No sabía que eras tan interesante una cualidad tuya fue suficiente para indagar en ti. De pronto me encuentro en tu casa, conociendo de tu pasado y familia, algunos hobbies que se te han generado al pasar el tiempo, me encanta el aura de este hogar.
Me distraigo mucho, pero contigo he logrado tener segundos de concentración. A veces pasan a ser minutos sin darme cuenta. En otras ocasiones son horas, no entiendo cómo le haces para mantenerme tan absorto.
Sé que no soy tan divertido en muchos momentos. En cambio, tú solo necesitas una sonrisa acompañada de una mirada que sin dudarlo es característica tuya, logra alegrar el momento y si es incómodo lo desvanece en un instante. Cabe destacar que contigo todo es reconfortante.

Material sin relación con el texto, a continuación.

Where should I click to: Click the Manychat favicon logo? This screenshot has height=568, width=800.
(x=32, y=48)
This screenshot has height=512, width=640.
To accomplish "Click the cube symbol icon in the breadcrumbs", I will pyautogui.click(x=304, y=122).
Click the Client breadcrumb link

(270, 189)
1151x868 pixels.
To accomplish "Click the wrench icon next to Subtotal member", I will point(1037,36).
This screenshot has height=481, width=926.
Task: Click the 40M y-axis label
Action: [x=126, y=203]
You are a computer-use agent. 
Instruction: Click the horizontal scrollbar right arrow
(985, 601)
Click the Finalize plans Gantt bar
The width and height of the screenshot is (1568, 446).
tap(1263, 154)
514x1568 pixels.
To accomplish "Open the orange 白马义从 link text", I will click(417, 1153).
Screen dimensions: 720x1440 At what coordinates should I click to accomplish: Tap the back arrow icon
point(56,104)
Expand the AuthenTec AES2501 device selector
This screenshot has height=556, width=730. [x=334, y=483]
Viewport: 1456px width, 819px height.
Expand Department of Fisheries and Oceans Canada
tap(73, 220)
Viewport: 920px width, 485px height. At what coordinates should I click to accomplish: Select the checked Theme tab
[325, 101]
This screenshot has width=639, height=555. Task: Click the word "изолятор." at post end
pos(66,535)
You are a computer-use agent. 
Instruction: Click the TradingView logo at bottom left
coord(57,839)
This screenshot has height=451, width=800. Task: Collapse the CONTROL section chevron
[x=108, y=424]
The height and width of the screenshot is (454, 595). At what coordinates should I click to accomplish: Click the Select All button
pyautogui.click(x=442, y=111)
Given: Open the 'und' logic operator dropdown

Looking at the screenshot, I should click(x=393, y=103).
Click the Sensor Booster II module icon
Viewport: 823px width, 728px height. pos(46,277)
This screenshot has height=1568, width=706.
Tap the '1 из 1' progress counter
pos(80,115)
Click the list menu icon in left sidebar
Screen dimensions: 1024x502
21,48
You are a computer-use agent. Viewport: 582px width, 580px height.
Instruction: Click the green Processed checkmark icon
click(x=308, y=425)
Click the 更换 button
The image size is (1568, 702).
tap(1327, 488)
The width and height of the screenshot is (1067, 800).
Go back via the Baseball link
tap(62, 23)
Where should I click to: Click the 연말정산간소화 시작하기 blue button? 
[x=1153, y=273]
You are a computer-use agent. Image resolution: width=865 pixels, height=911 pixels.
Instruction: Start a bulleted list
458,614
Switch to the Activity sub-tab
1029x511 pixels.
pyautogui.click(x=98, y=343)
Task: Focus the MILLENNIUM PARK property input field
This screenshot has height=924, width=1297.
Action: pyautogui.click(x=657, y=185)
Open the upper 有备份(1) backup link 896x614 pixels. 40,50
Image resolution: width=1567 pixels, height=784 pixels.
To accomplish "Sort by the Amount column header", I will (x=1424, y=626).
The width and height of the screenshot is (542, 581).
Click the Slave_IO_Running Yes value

Si de verte a los ojos se trata no puedo evitar pensar en besarte, sobre todo si acabo de presenciar tal obra de arte.
Solo en ti encuentro paz.
No dejes de compartir tu tiempo conmigo. Solo en ese instante, lo quiero todo y a la vez no. Si nuestros espectadores no son discretos, no me importa si a ti tampoco, tus labios he de probar yo si el sentimiento es mutuo. Si llega a ocurrir la vida dejara de escalar en grises y utilizara toda la gama de colores, que por distraído a veces no utiliza. Así estén a la mano.